Now that Stage 3 of reopening is allowing The Heart of Orléans Business Improvement Area (BIA) businesses to resume, some employers are finding it a challenge to get everyone back into the physical workplace.

Some employees are concerned about the health risks associated with working during a pandemic. Some employers may also be having difficulty competing with the $2,000/month CERB. 

Childcare is one of the major factors for many who are deciding whether or not to return to work. With so much uncertainty around back-to-school plans, many parents, especially mothers, are reluctant to commit to work. There is still a wage gap at play. Caucasian women earn approximately $0.87 for every dollar earned by men. Due to systemic racism, BIPOC women usually earn even less. This makes it likely that women are the lower earner in a heterosexual (or traditional) couple, which makes it more practical for them to care for children while their higher-earning spouse works. Single parents are in an even tougher position.

Tips for Attracting and Retaining Staff

When hiring, look beyond a candidate’s charisma. Look instead for people who are hard-working, able to learn and adapt to changing circumstances, and who have excellent listening and interpersonal skills. Sincerity should take precedence over a “big personality.” 

Soft skills, including emotional intelligence, will matter even more than they did before Covid-19.

You can make your workplace more welcoming by:

·   Having a consistently implemented health and safety plan — a legitimate fear of infection is keeping some people from working

·   Offering flexible hours, and the option to work from home when possible

·   Ensuring liberal access to work-supplied PPE

·   Fostering a positive workplace culture. It costs very little to make sure your staff feel valued, and that efforts are recognized.

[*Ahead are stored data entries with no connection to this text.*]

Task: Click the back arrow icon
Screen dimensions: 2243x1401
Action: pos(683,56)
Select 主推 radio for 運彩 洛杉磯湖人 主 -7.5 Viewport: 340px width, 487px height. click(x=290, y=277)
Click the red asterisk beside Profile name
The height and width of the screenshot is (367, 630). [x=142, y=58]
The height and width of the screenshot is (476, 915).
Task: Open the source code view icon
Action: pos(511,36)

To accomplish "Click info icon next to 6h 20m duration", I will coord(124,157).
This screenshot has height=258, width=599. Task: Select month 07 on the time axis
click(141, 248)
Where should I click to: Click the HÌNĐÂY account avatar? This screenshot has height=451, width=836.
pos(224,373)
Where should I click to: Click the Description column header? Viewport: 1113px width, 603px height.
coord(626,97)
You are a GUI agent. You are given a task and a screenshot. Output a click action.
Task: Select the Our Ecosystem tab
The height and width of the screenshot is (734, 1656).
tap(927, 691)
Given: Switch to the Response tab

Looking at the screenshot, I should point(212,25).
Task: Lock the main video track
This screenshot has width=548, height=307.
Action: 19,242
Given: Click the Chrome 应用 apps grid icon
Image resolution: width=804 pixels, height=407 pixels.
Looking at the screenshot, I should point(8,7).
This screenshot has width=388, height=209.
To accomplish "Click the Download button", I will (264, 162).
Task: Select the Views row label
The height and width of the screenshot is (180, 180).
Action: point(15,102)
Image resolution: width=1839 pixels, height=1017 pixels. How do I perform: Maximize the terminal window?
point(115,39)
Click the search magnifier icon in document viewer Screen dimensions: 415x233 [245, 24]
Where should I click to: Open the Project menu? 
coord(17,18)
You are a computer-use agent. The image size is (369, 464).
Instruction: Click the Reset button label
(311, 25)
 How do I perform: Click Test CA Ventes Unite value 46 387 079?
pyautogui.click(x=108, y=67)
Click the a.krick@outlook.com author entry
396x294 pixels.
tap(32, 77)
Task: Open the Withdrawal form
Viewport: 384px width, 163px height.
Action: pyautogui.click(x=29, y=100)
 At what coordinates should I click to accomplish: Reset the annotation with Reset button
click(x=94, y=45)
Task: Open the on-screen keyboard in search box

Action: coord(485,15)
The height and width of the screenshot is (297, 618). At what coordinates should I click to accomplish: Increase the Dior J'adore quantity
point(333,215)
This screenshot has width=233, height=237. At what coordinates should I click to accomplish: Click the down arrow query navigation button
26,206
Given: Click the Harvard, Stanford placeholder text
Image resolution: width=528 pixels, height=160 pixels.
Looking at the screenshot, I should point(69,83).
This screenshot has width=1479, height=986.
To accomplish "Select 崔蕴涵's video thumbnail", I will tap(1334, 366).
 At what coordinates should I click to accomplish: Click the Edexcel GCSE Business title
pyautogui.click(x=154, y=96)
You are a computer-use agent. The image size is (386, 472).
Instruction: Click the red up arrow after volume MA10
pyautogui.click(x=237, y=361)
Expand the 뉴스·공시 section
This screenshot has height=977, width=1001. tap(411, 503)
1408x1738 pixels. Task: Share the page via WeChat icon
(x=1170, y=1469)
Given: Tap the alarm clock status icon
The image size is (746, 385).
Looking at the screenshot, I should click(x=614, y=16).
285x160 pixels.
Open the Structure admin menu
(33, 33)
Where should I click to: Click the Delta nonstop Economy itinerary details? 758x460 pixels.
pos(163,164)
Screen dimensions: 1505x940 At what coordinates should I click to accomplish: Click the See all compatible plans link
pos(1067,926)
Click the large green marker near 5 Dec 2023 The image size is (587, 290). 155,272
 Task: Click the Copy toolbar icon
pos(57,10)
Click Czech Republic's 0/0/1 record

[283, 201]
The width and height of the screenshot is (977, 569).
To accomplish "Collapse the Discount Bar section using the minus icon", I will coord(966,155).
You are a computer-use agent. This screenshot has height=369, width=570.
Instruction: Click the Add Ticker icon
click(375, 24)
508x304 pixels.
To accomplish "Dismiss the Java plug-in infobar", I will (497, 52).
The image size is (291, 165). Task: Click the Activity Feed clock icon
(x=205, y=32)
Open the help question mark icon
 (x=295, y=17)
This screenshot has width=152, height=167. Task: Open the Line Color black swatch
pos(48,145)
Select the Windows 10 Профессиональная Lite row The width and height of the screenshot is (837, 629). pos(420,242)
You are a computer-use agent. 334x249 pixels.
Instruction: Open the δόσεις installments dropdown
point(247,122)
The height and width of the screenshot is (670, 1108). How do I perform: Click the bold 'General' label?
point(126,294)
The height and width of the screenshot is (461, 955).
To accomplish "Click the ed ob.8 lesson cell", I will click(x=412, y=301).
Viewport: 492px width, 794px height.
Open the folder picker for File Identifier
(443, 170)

In some communities, affluent parents have been creating private “pandemic pods” to navigate the new homeschooling reality. Healthcare workers started organizing this way when the pandemic started. It’s a radical idea, but could BIA employers pool resources to create shared childcare options? It might make coming back to work an easier decision. Less radical is reaching out to our MP and possibly our municipal government for coordinated support. Sorting out some of the constraints and obstacles imposed by the pandemic is a tall order for BIA employers but it may be nearly impossible for individuals who have even more limited financial resources.